## PROBLEM DESCRIPTION:
Reproduce exactly, with no pictures, each line from the opening of the material down through the line containing "You are a GUI".

....

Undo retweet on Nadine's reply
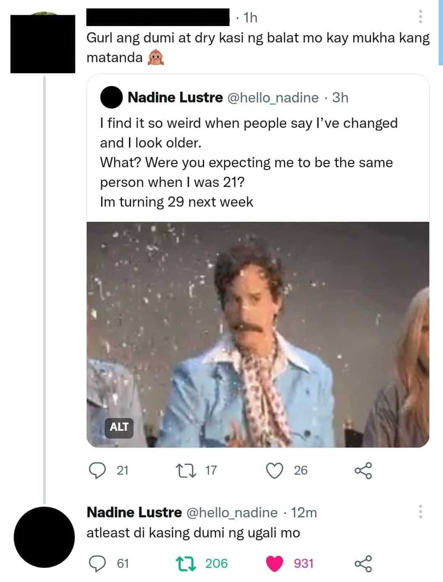This screenshot has height=582, width=443. pyautogui.click(x=185, y=563)
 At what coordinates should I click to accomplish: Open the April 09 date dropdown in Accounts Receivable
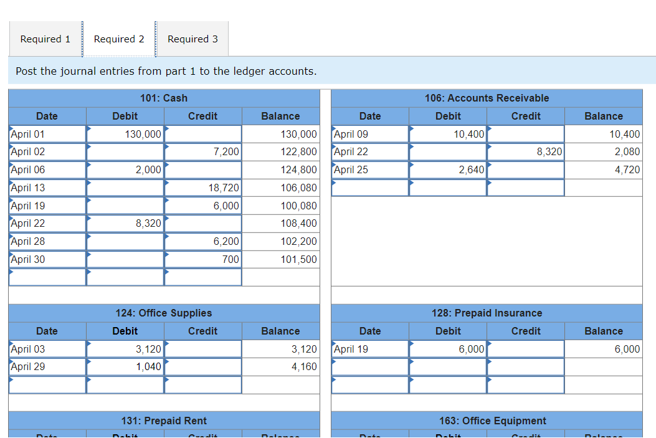coord(370,133)
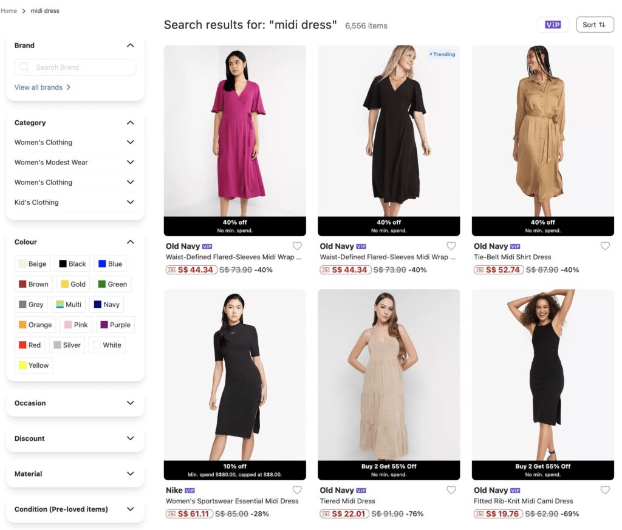Open the Sort dropdown

click(x=595, y=25)
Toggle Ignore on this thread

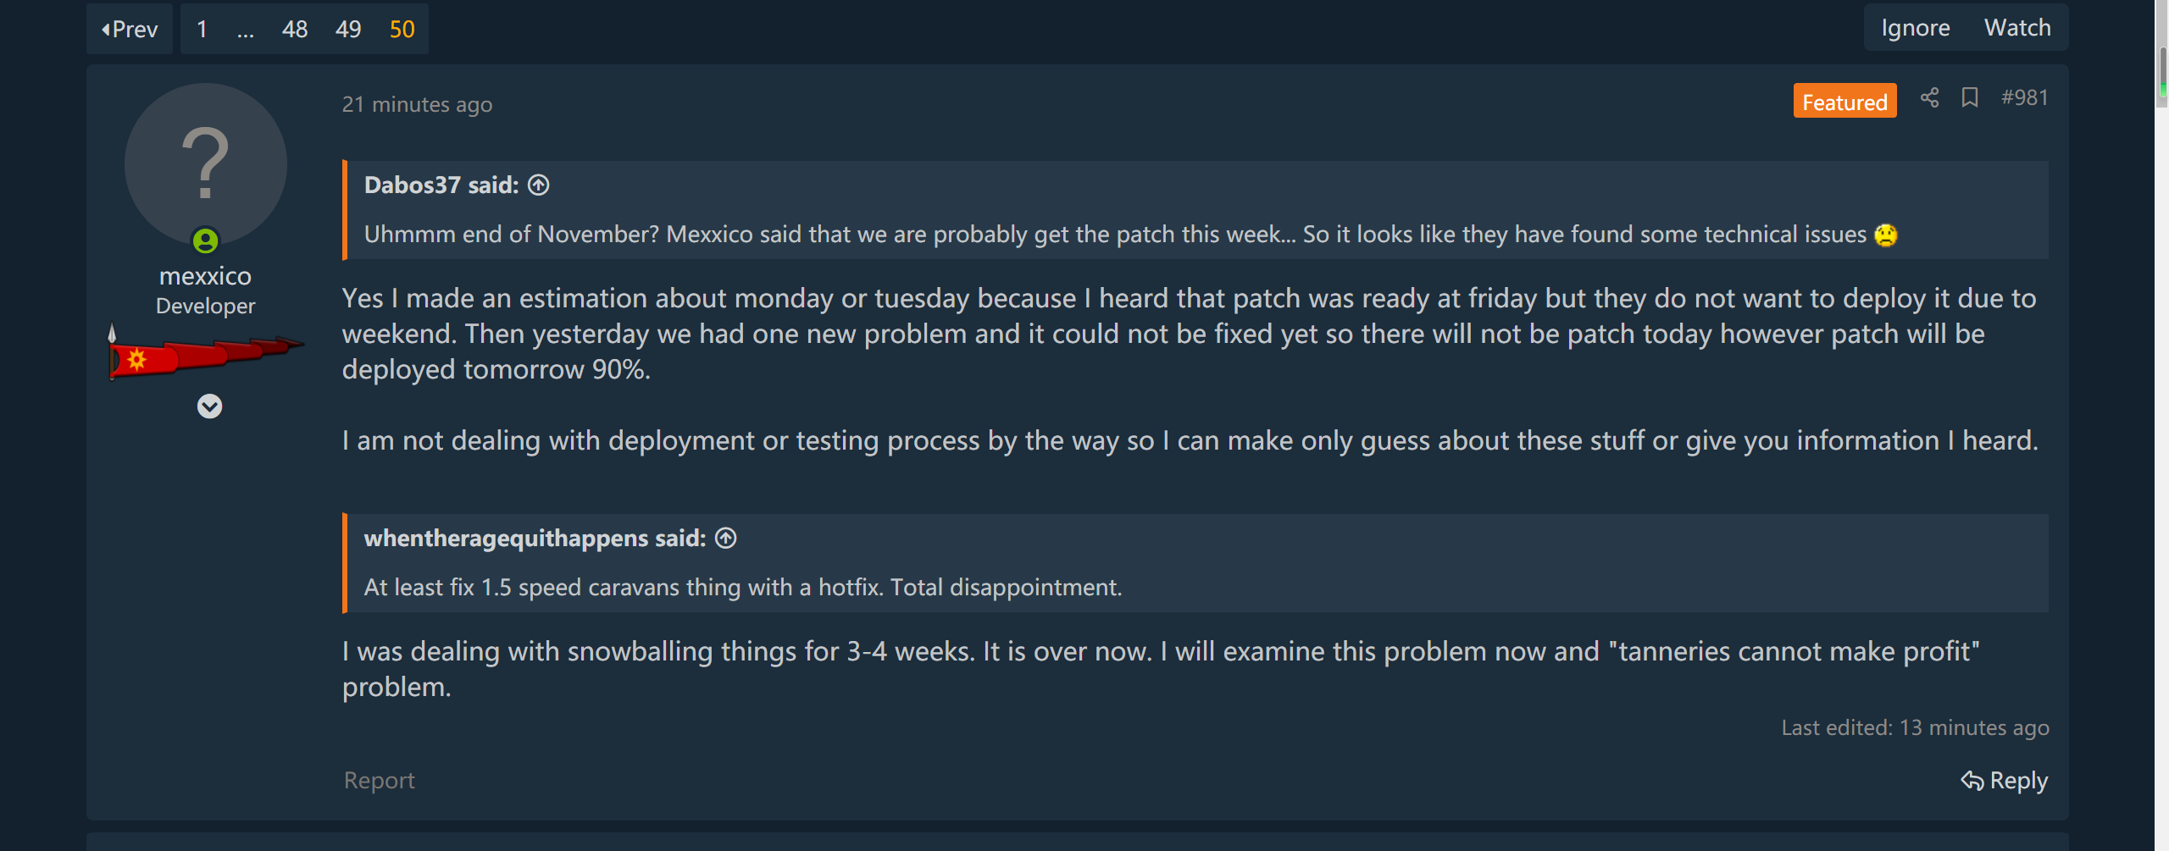click(x=1916, y=28)
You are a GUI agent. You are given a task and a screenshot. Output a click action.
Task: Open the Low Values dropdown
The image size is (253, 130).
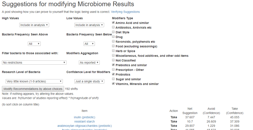point(89,25)
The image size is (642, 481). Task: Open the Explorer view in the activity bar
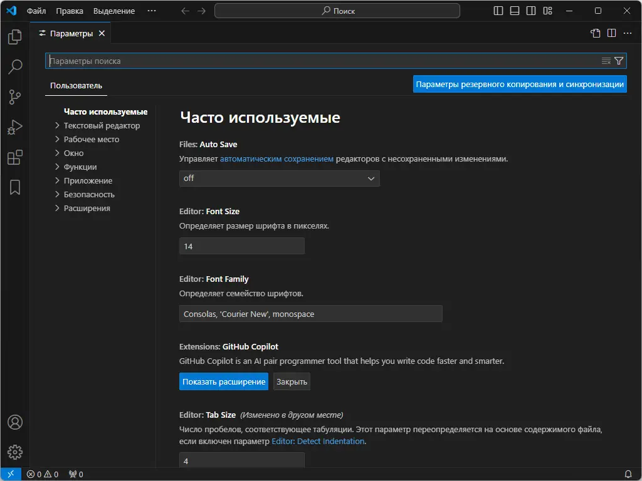tap(14, 37)
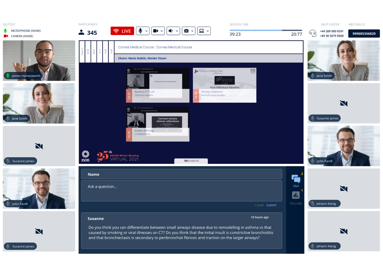Open the 15:00 Anders Behndig session
This screenshot has height=274, width=383.
158,124
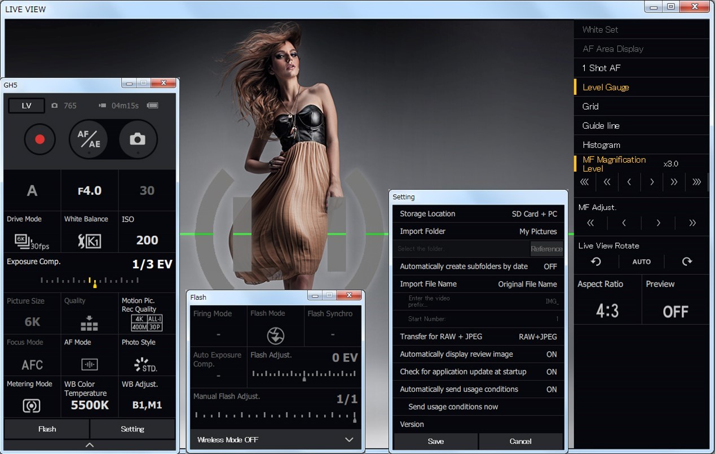The image size is (715, 454).
Task: Toggle the LV live view button
Action: tap(27, 106)
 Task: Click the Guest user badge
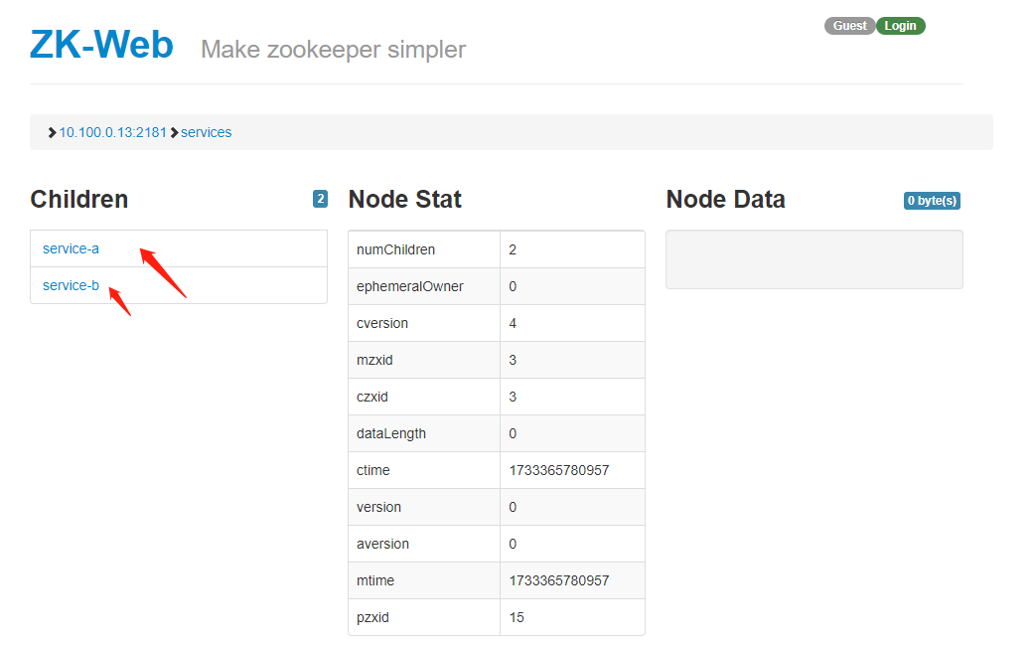(849, 26)
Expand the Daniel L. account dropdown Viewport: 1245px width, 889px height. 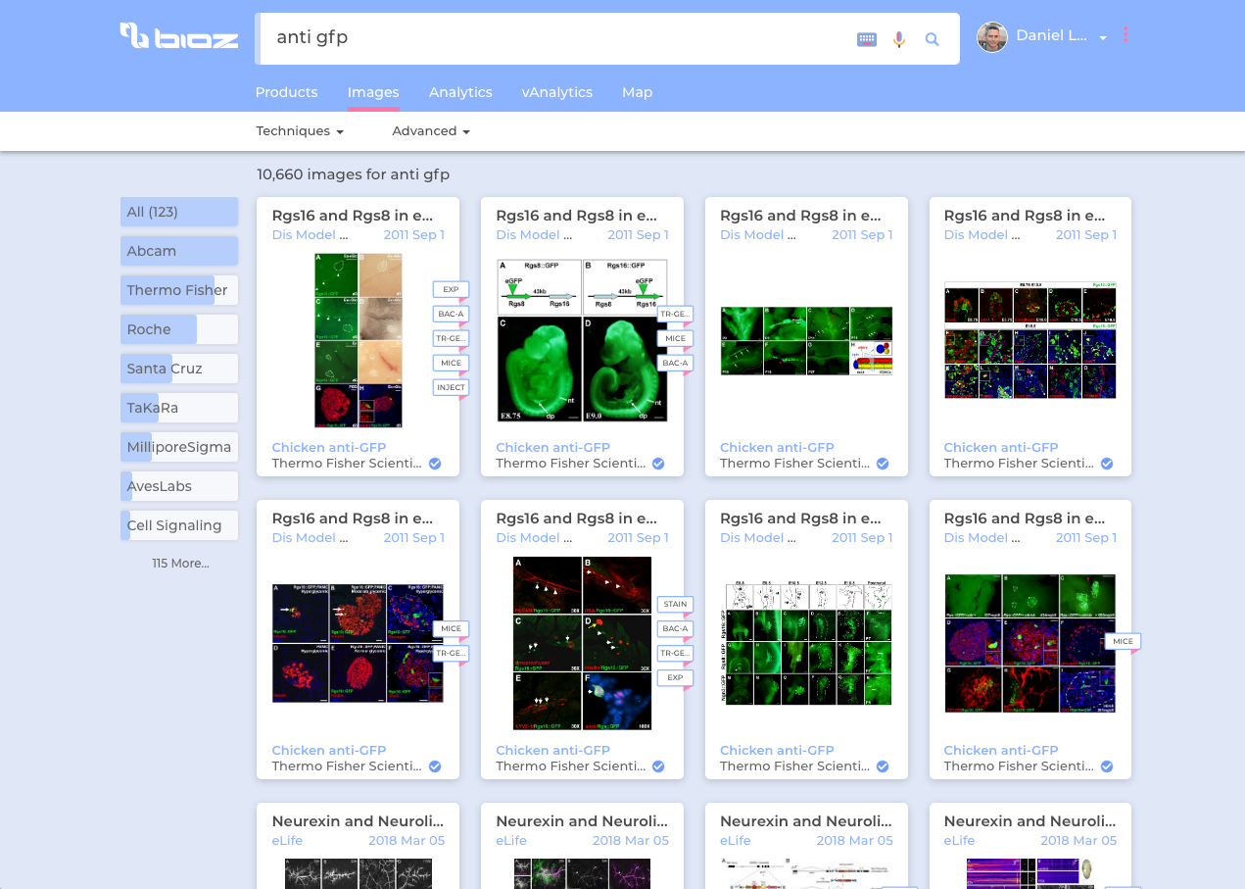pyautogui.click(x=1103, y=36)
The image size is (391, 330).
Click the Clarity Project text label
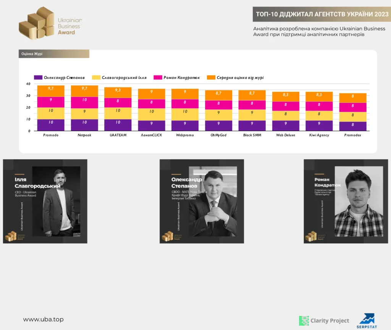330,320
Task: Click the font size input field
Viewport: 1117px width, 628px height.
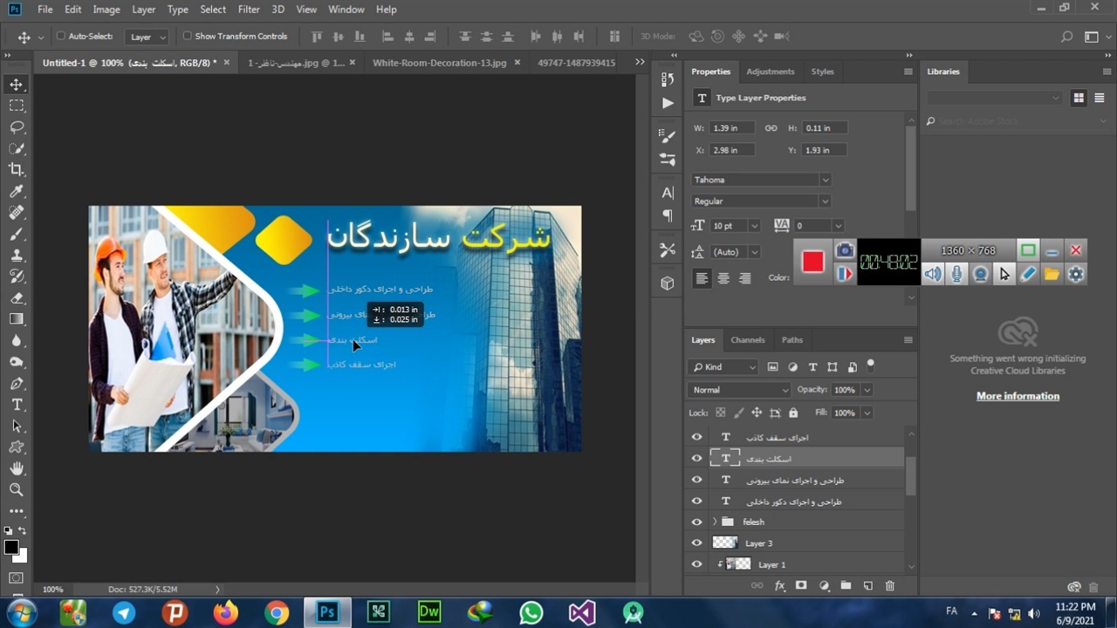Action: click(x=727, y=226)
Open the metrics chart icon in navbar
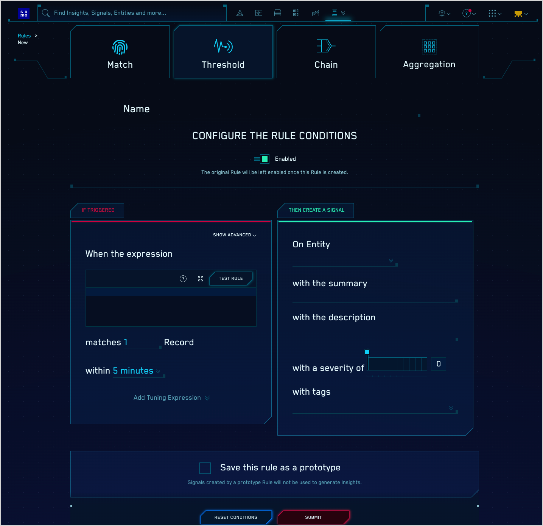Image resolution: width=543 pixels, height=526 pixels. [316, 13]
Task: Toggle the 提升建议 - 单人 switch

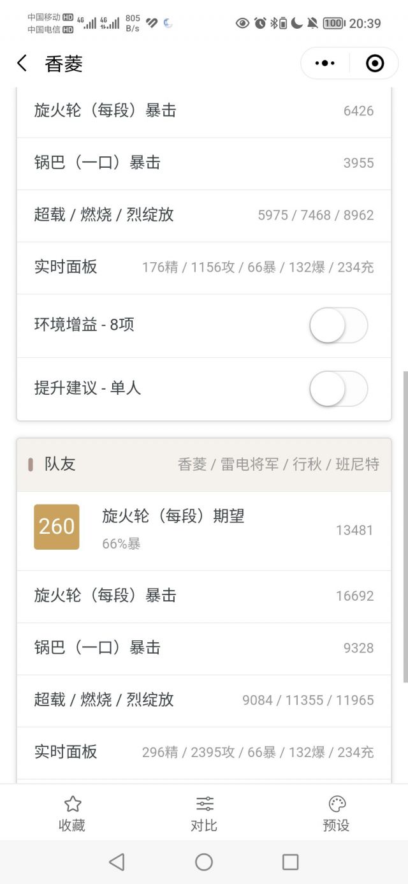Action: [339, 388]
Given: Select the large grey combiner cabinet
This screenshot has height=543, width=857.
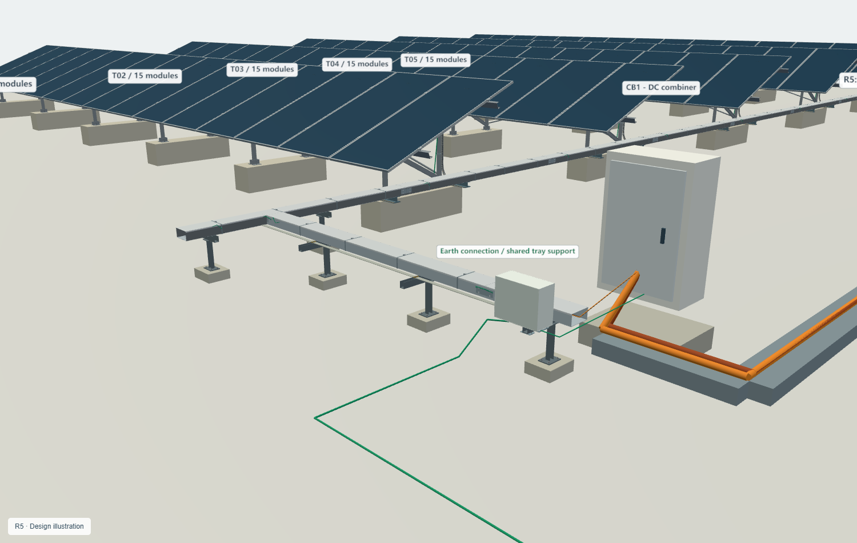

....

## OUTPUT:
Undo retweet on Nadine's reply
This screenshot has height=582, width=443. pyautogui.click(x=185, y=563)
 At what coordinates should I click to accomplish: Open the April 09 date dropdown in Accounts Receivable
coord(370,133)
Open the Sort dropdown

click(x=595, y=25)
Toggle Ignore on this thread

click(x=1916, y=28)
You are a GUI agent. You are given a task and a screenshot. Output a click action.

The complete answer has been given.